Text provided:
....

In many cases, when Claimants are injured and they are successful in a personal injury or clinical negligence claim, they end up with a lump sum which reflects not only their pain, suffering and financial loss to date, but all their future loss as well. But one of the huge difficulties with this is that in calculating what is the current value of that future loss, a discount rate is used which can potentially leave Claimants significantly out of pocket over time.
It is assumed that a Claimant can invest the lump sum and receive a return on it. The discount rate reflects the expected rate of return of the investment of the lump sum.
The Association of Personal Injury Lawyers (APIL) has campaigned for years that the current rate – 2.5%, set by the Lord Chancellor in 2001 – is too high and penalises Claimants.
“People with lifelong injuries are continuing to be undercompensated, in some cases, by hundreds of thousands of pounds, because successive governments have dragged their heels and failed to review the discount rate to reflect changes in the economy”, said Neil Sugarman, president of APIL.

....

The data:
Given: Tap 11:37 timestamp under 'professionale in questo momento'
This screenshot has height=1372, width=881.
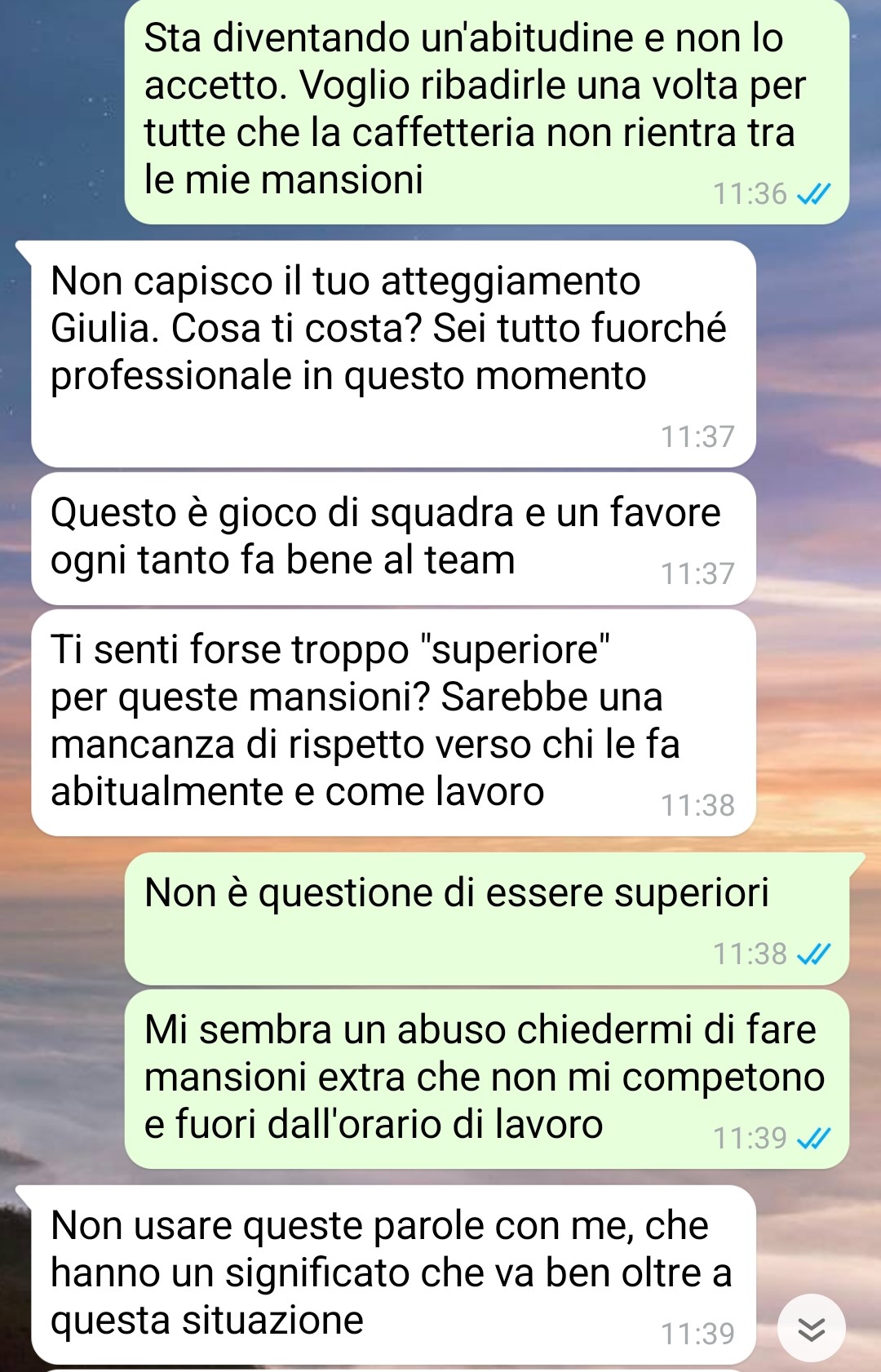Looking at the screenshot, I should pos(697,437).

....

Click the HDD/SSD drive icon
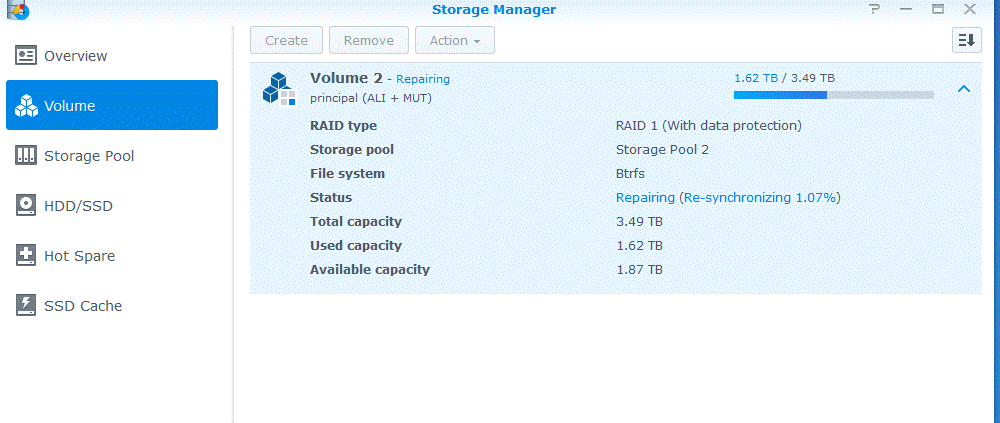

....

Problems and tasks:
**A)** In the text on the personal injury discount rate, what rate did the Lord Chancellor set in 2001?
**B)** Reproduce the passage of the discount rate text from "It is assumed" up to and including "the lump sum.".

Results in order:
**A)** The Lord Chancellor set the discount rate at 2.5%.

**B)**
It is assumed that a Claimant can invest the lump sum and receive a return on it. The discount rate reflects the expected rate of return of the investment of the lump sum.